You are viewing a plain text version of this content. The canonical link for it is here.

Posted to solr-user@lucene.apache.org by thiaga rajan <ec...@yahoo.co.in.INVALID> on 2017/06/01 22:04:49 UTC

Performance Issue in Streaming Expressions

We are working on a proposal and feeling streaming API along with export handler will best fit for our usecases. We are already of having a structure in solr in which we are using graph queries to produce hierarchical structure. Now from the structure we need to join couple of more collections. We have 5 different collections. Collection 1- 800 k records. Collection 2- 200k records. Collection 3 - 7k records. Collection 4 - 6 million records. Collection 5 - 150 k records we are using the below strategy innerJoin( intersect( innerJoin(collection 1,collection 2), innerJoin(Collection 3, Collection 4)), collection 5). We are seeing performance is too slow when we start having collection 4. Just with collection 1 2 5 the results are coming in 2 secs. The moment I have included collection 4 in the query I could see a performance impact. I believe exporting large results from collection 4 is causing the issie. Currently I am using single sharded collection with no replica. I thinking if we can increase the memory as first option to increase performance as processing doc values need more memory. Then if that did not worked I can check using parallel stream/ sharding. Kindly advise is there could be anything else I missing?
Sent from Yahoo Mail on Android

Re: Performance Issue in Streaming Expressions

Posted by Joel Bernstein <jo...@gmail.com>.
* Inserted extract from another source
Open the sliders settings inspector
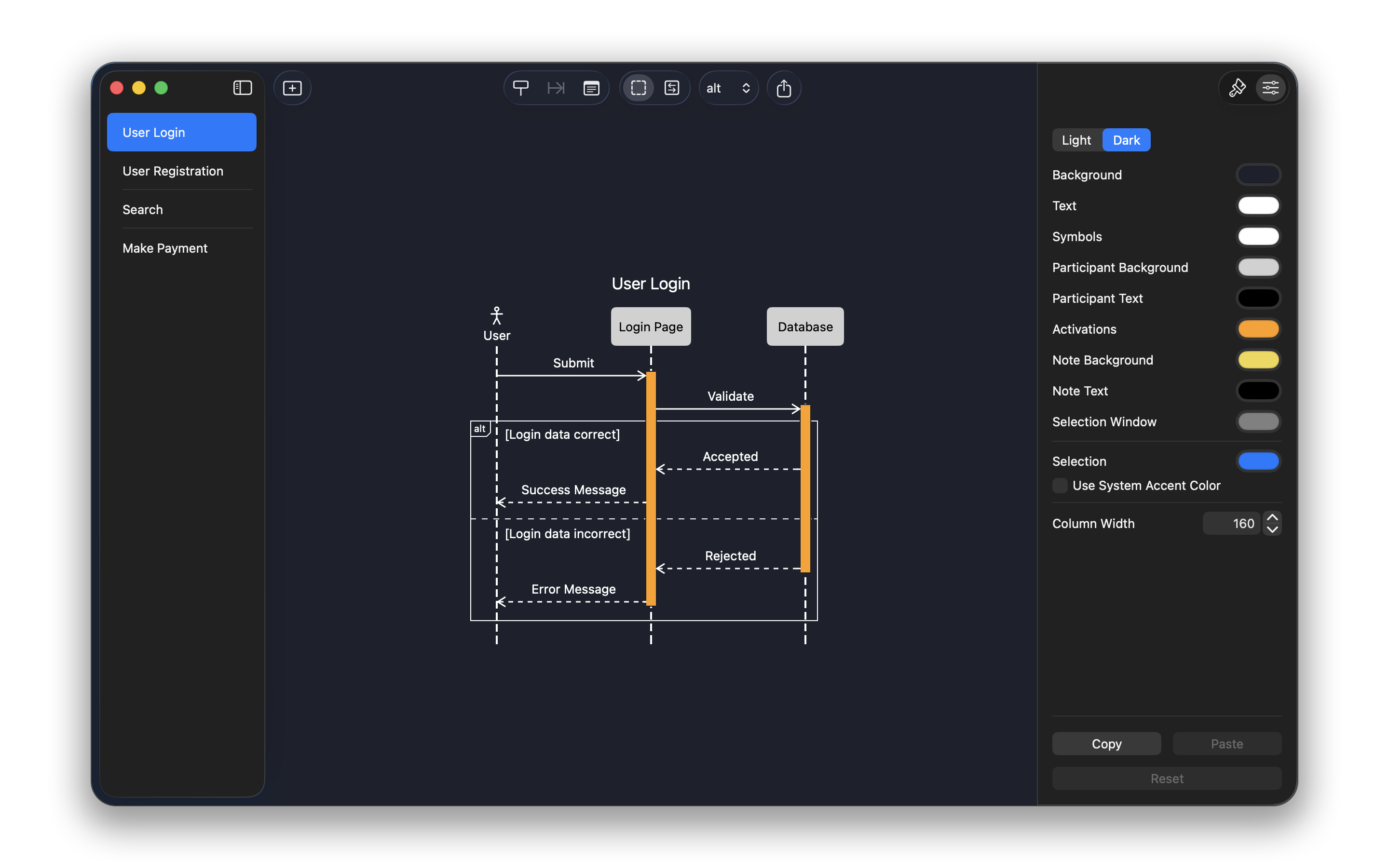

Once you've scaled up the export from collection4 you can test the
performance of the join by moving the NullStream around the join.

parallel(null(innerJoin(collection 3, collection4)))

Again you'll want to test with different numbers of workers and replicas to
see where you max out performance of the join.


Joel Bernstein
http://joelsolr.blogspot.com/

On Fri, Jun 2, 2017 at 10:25 AM, Joel Bernstein <jo...@gmail.com> wrote:

> innerJoin(intersect(innerJoin(collection1, collection2),
>                                innerJoin(collection 3, collection4)),
>                 collection5)
>
> Let's focus on:
>
> innerJoin(collection 3, collection4))
>
> The first thing to focus on is how fast is the export from collection4.
> You can test this with the NullStream with the following construct:
>
> null(search(collection4))
>
> The null stream will eat all the tuples and report back timing
> information. This will isolate the performance of the export from
> collection4.
>
> Once you have a baseline for how fast you can export from a single node,
> you can test with parallel export from a single node:
>
> parallel(null(search(collection4)))
>
> Then you can add replicas for collection4 and increase workers.
>
>
>
>
>
>
>
>
>
>
>
>
>
> Joel Bernstein
> http://joelsolr.blogspot.com/
>
> On Thu, Jun 1, 2017 at 11:51 PM, Susmit Shukla <sh...@gmail.com>
> wrote:
>
>> Hi,
>>
>> Which version of solr are you on?
>> Increasing memory may not be useful as streaming API does not keep stuff
>> in
>> memory (except may be hash joins).
>> Increasing replicas (not sharding) and pushing the join computation on
>> worker solr cluster with #workers > 1 would definitely make things faster.
>> Are you limiting your results at some cutoff? if yes, then SOLR-10698
>> <https://issues.apache.org/jira/browse/SOLR-10698> can be useful fix.
>> Also
>> binary response format for streaming would be faster. (available in 6.5
>> probably)
>>
>>
>>
>> On Thu, Jun 1, 2017 at 3:04 PM, thiaga rajan <
>> ecethiagu2006@yahoo.co.in.invalid> wrote:
>>
>> > We are working on a proposal and feeling streaming API along with export
>> > handler will best fit for our usecases. We are already of having a
>> > structure in solr in which we are using graph queries to produce
>> > hierarchical structure. Now from the structure we need to join couple of
>> > more collections.         We have 5 different collections.
>> >           Collection 1- 800 k records.
>> > Collection 2- 200k records.
>>  Collection 3
>> > - 7k records.                                       Collection 4 - 6
>> > million records.                             Collection 5 - 150 k
>> records
>> >                             we are using the below strategy
>> >             innerJoin( intersect( innerJoin(collection 1,collection 2),
>> > innerJoin(Collection 3, Collection 4)), collection 5).
>> >                We are seeing performance is too slow when we start
>> having
>> > collection 4. Just with collection 1 2 5 the results are coming in 2
>> secs.
>> > The moment I have included collection 4 in the query I could see  a
>> > performance impact. I believe exporting large results from collection 4
>> is
>> > causing the issie. Currently I am using single sharded collection with
>> no
>> > replica. I thinking if we can increase the memory as first option to
>> > increase performance as processing doc values need more memory. Then if
>> > that did not worked I can check using parallel stream/ sharding. Kindly
>> > advise is there could be anything else I  missing?
>> > Sent from Yahoo Mail on Android
>>
>
>

Re: Performance Issue in Streaming Expressions

Posted by Joel Bernstein <jo...@gmail.com>.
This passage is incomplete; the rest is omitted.